Le bain d'Amélie (Québec Amérique Littérature, 2001, 232 pages)
Si vous cherchez un avant-goût des vacances, je vous propose un petit roman
rafraîchissant, soit "Le Bain d'Amélie". Il s'agit de deux lesbiennes
québécoises qui partent en vacances à Amélie-les-Bains, petite
station thermale des Pyrénées-Orientales. Sachez que le sujet du roman ne porte
pas sur leur orientation sexuelle. Ce n'est qu'un élément accrocheur pour
titiller les voyeurs, sans rien leur offrir d'autre que la déception.

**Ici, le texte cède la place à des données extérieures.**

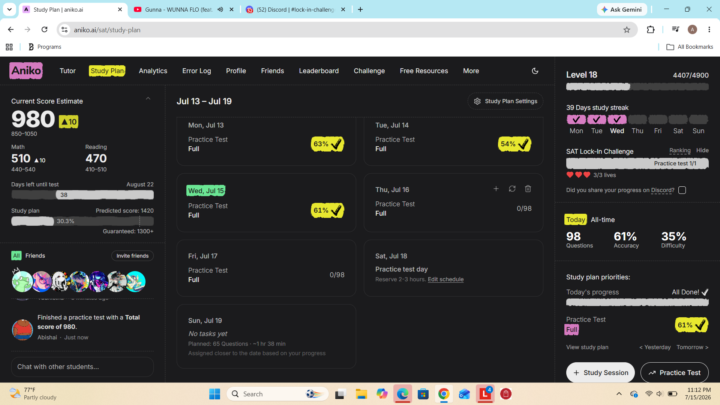Click the refresh icon on Thu, Jul 16 card
The image size is (720, 405).
[x=512, y=189]

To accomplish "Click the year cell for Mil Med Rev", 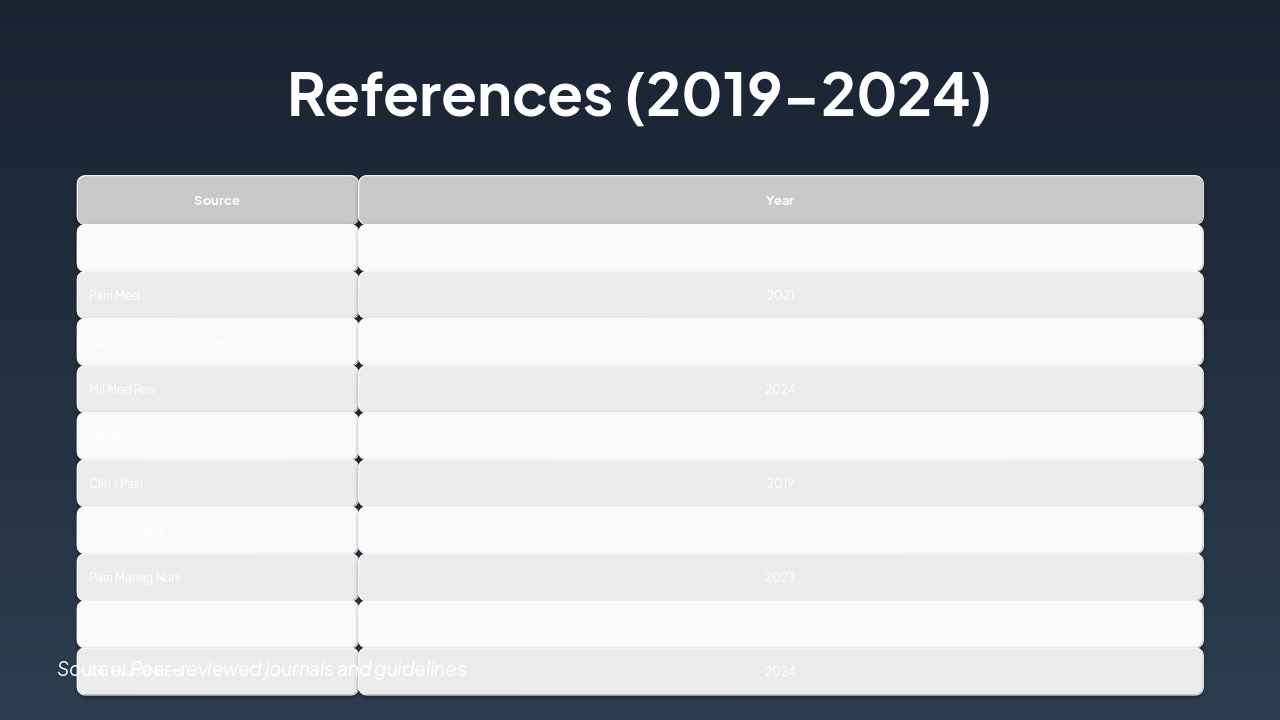I will [x=780, y=389].
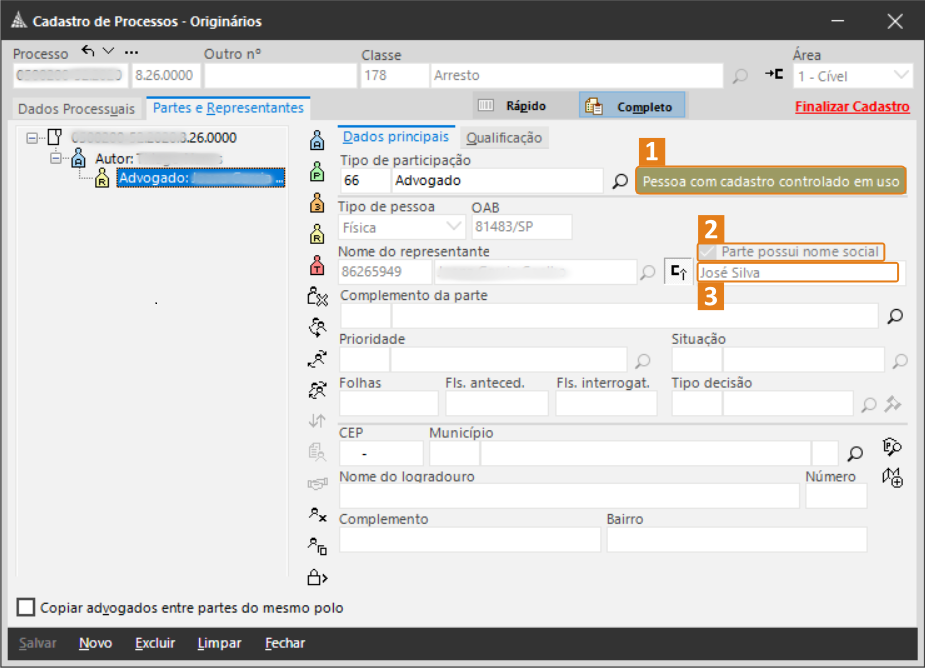Click the blue 'A' party icon in vertical toolbar

(x=317, y=139)

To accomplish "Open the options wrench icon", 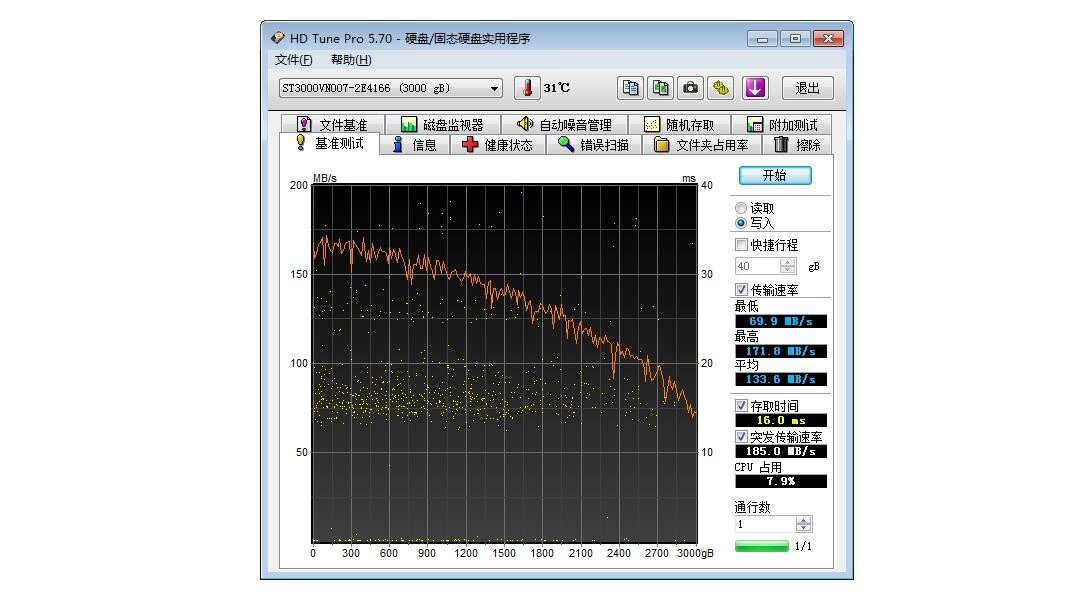I will (720, 88).
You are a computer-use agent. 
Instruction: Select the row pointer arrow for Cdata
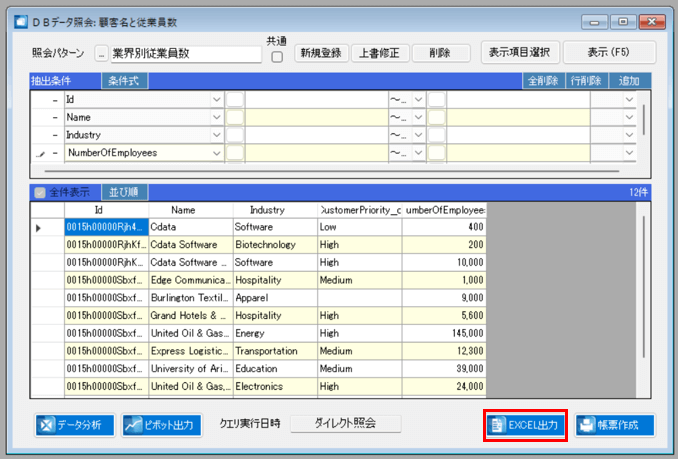(38, 228)
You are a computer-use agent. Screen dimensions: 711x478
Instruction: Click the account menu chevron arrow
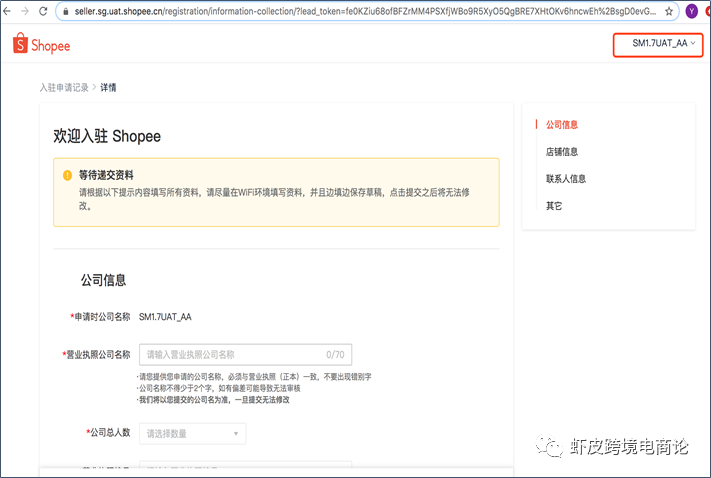(x=693, y=43)
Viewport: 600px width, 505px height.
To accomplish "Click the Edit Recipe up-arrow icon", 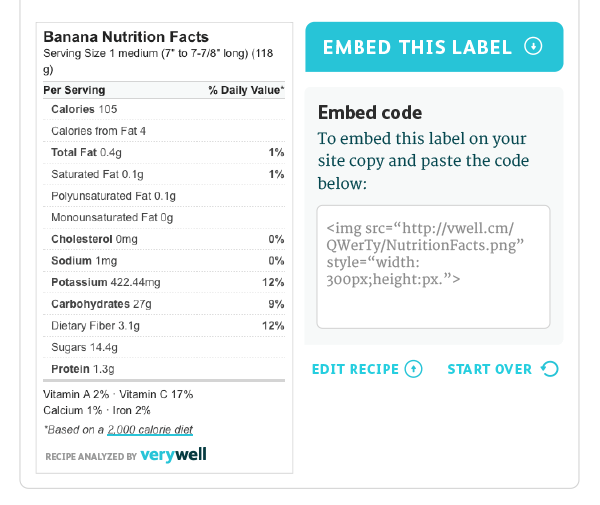I will [413, 369].
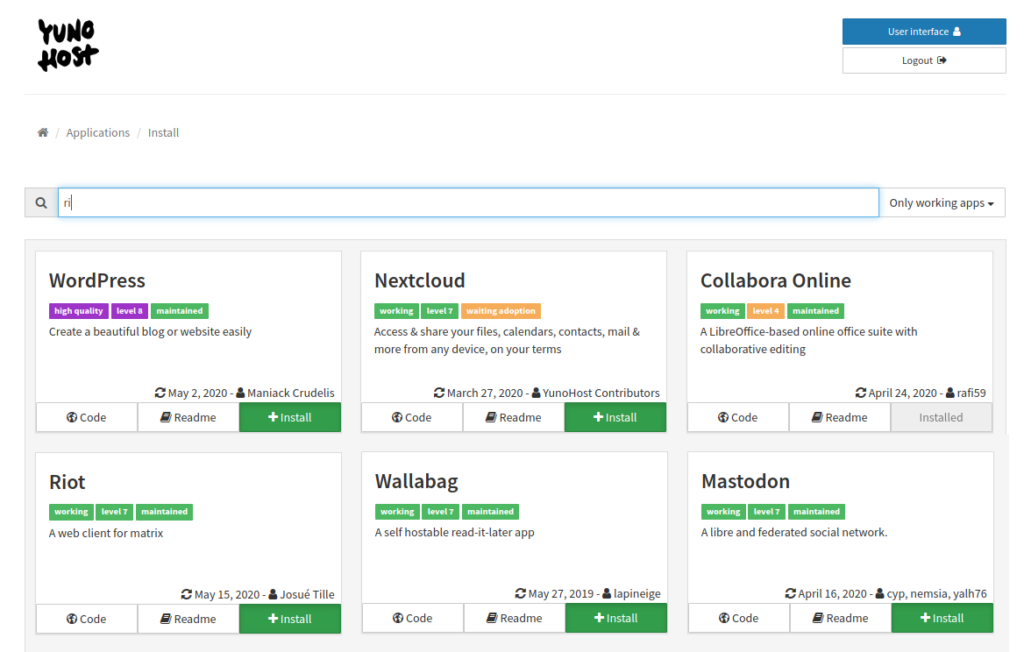
Task: Click the 'high quality' badge on WordPress
Action: click(x=79, y=311)
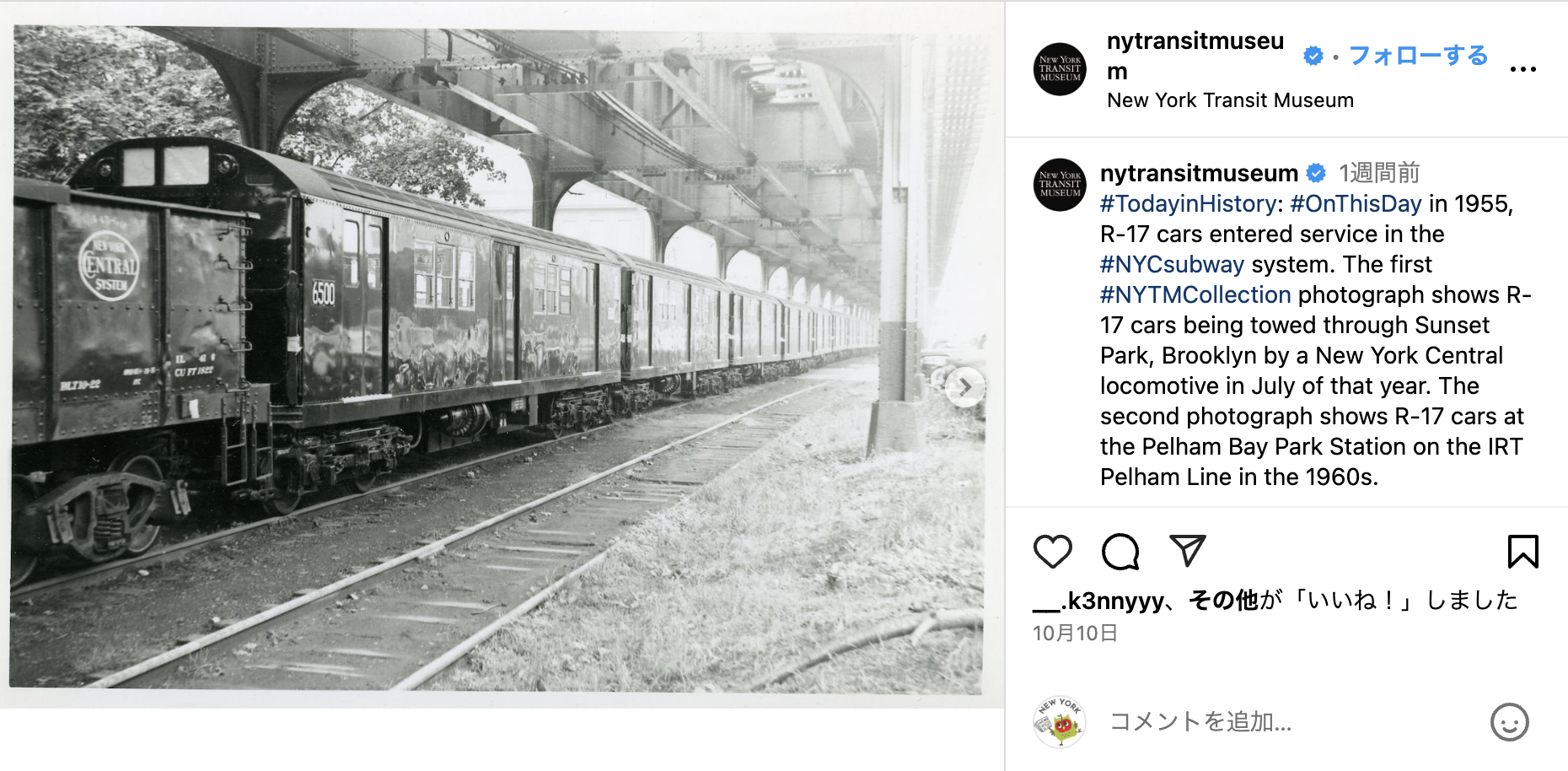Open the three-dot more options menu

pyautogui.click(x=1522, y=69)
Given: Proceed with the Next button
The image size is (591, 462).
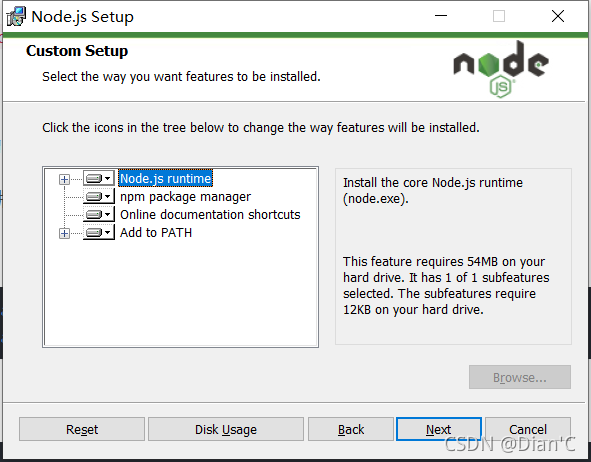Looking at the screenshot, I should coord(439,429).
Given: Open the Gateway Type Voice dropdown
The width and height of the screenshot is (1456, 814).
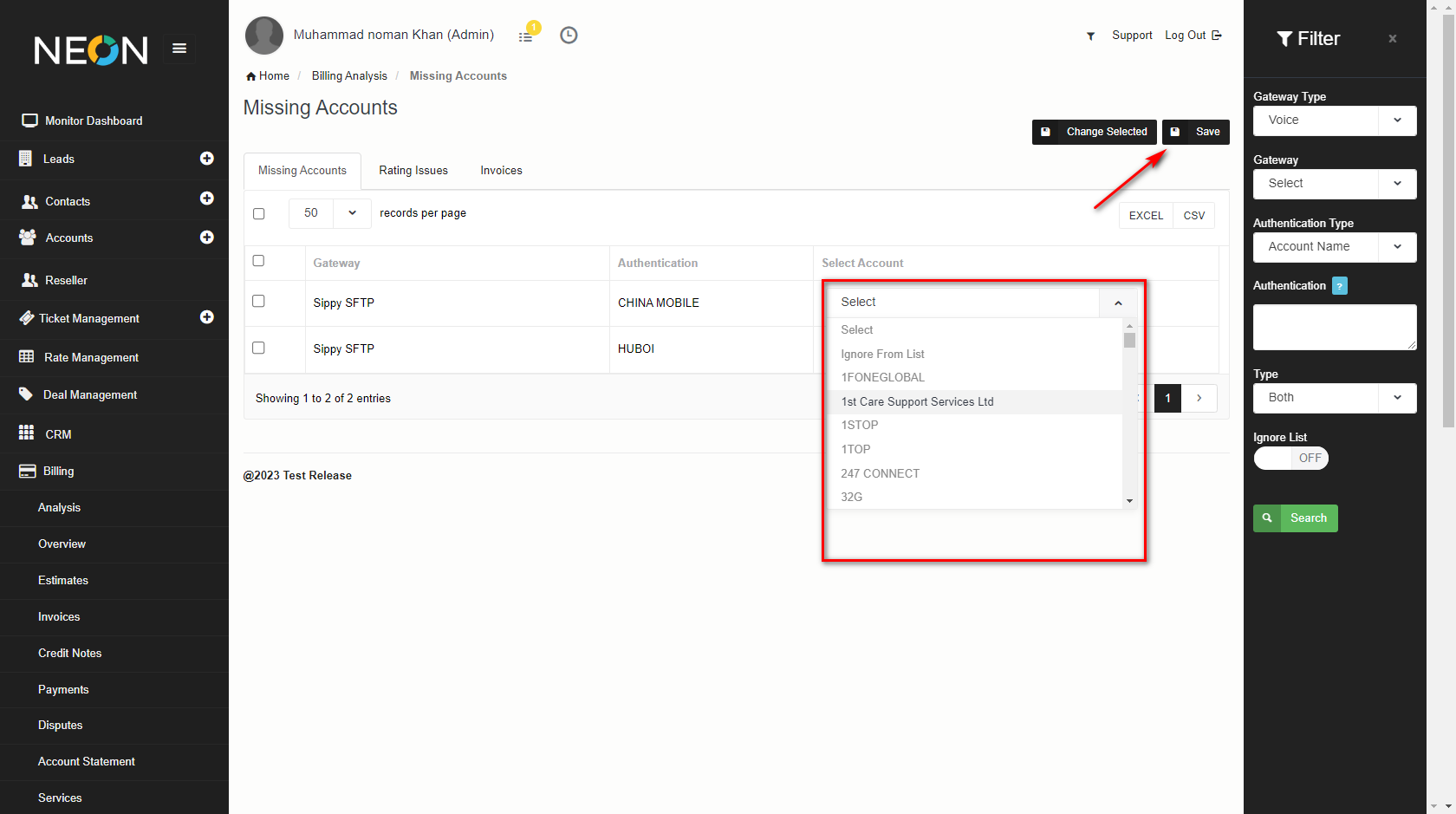Looking at the screenshot, I should click(1335, 120).
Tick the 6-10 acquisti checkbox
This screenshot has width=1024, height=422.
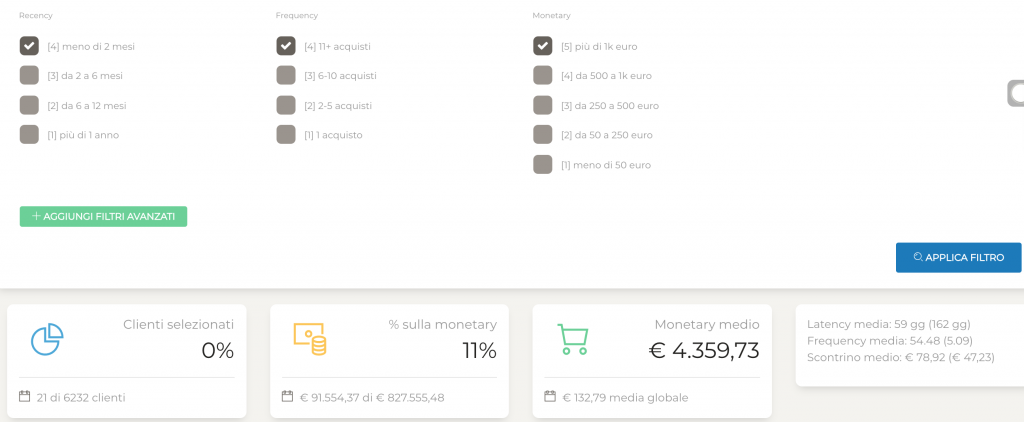(286, 75)
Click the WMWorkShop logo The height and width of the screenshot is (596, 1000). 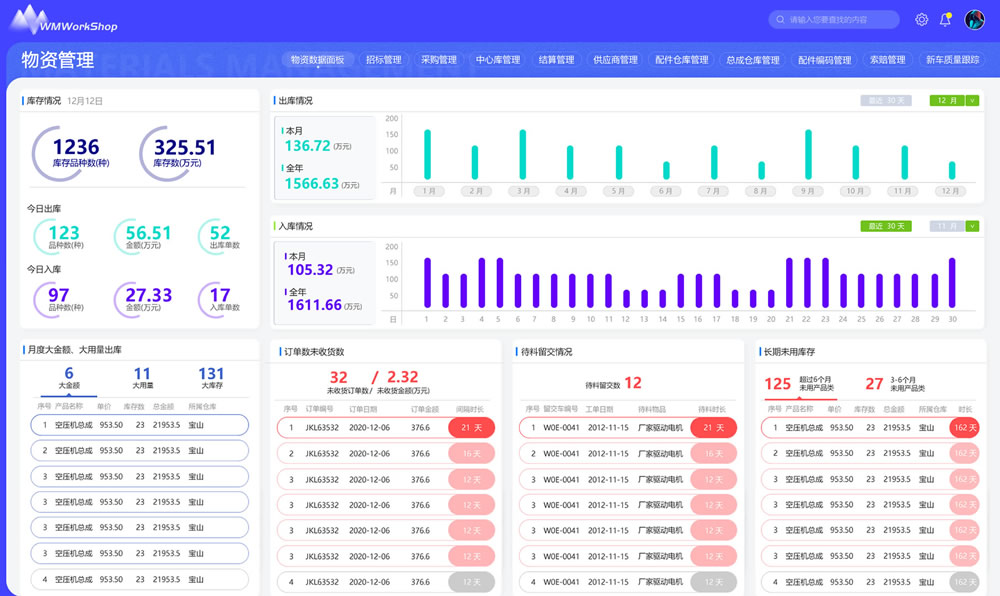(x=64, y=20)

Nos deux héroïnes louent donc un studio dans cette petite commune afin de
permettre à Sophie, la narratrice, de se remettre d'une mononucléose. À
leur arrivée, elles font la connaissance d'un couple de Parisiens retraité qui
les prendra en affection. Grâce à ces gens, elles découvriront la
région et sa gastronomie (la célébre tarte aux pommes). Cette
fréquentation sera de bien courte durée, car ils périront dans une
piscine publique à cause d'un déversement intentionnel d'acide sulfurique. Ce
voyage prendra alors une tournure inattendue parce que les deux jeunes héroïnes
seront mêlées malgré elles à cette histoire de meurtre, dont elles
essaieront de se dépêtrer elles-mêmes. Leur enquête les conduira
à Barcelone, où elles réaliseront, au grand dam des gendarmes, qu'il
s'agissait d'un complot organisé par les séparatistes basques.
Ce polar serait meilleur si l'auteure avait su limiter ses renseignements touristiques pour
approfondir son enquête et creuser la personnalité des héroïnes. On
dirait par moments d'un guide touristique, intéressant certes, mais qui semble faire
cavalier seul. Il aurait fallu mieux intégrer les éléments policiers,
touristiques et voire lesbiens pour que cette oeuvre présente une meilleure
cohérence. C'est un roman léger qui se lit bien en attente dans une salle
d'urgence à la condition de ne pas être trop souffrant. C'est écrit aussi
avec un humour qui abuse cependant des calembours. Vous savez ce que Victor Hugo en
pensait: la fiente de la littérature. Quoi qu'il en soit, vous aurez droit au
penseur de rotin qui se maquille sans crier fard. Bref, c'est intéressant, mais la
trame n'est pas assez serrée. Autrement dit, c'est plein de trous.